I'm not sure that it's necessary, either, but having used Netha's tool (twice), the process looks like:

Open the tool and search for something (e.g., an article)
Open the Wikipedia article in a new tab to figure out what the source is supposed to be supporting
Open the suggested archive.org link to figure out whether the link has relevant content

and I was thinking: what if you could see all of that on one screen? WhatamIdoing (talk) 21:18, 23 February 2026 (UTC)

To be honest that's not how I understood the process. I think it's enough to verify that archive.org snapshot isn't empty/error and is identical to the archive.today snapshot. Are you sure that we need to re-check citations?

Source Verifier can help check citation accuracy but it's a user-sxcript for manual verification of individual citations. If someone is going to build a tool where you could see all of that on one screen, I'd be happy to share my experience, code and contacts. Alaexis_¿question? 22:11, 23 February 2026 (UTC)

**TASK LIST**
**a)** In the thread about checking archive links above, why does the described process include opening the Wikipedia article in a new tab? Answer in one to three sentences.
**b)** Translate this sentence from the thread about checking archive links into Spanish: "I think it's enough to verify that archive.org snapshot isn't empty/error and is identical to the archive.today snapshot."
**c)** Resume the thread about checking archive links, starting after its last comment.

**MATERIAL SUPPLIED**
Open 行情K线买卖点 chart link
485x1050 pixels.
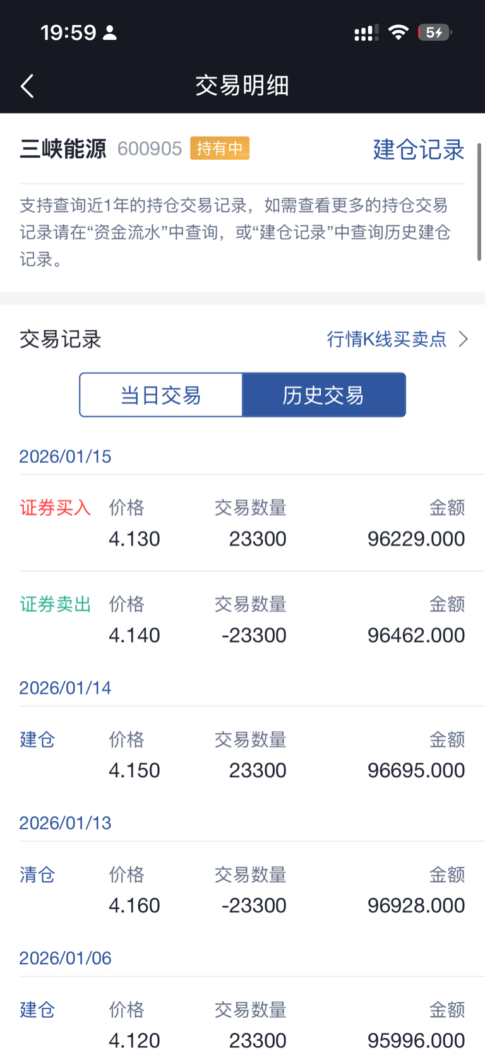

--

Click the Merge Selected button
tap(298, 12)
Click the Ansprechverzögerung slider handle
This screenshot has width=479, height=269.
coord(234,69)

**YOUR RESPONSES**
**a)** The article is opened in a new tab to figure out what the source is supposed to be supporting.

**b)** Creo que basta con verificar que la instantánea de archive.org no esté vacía ni dé error y que sea idéntica a la instantánea de archive.today.

**c)**
I'm not interested in going to the archive.today websites, so I'm not checking against those, but I think that would work for people who are willing to do that. OTOH, when I've set out to fix a few links, I not infrequently find that the original source was weak, or the article significantly out of date. For example, Netha's tool flagged a source in Tracheal intubation. I fixed the archiving problem very easily thanks to her tool, but the source itself is a random website from 1998, which is nowhere near the MEDRS ideal. WhatamIdoing (talk) 22:29, 23 February 2026 (UTC)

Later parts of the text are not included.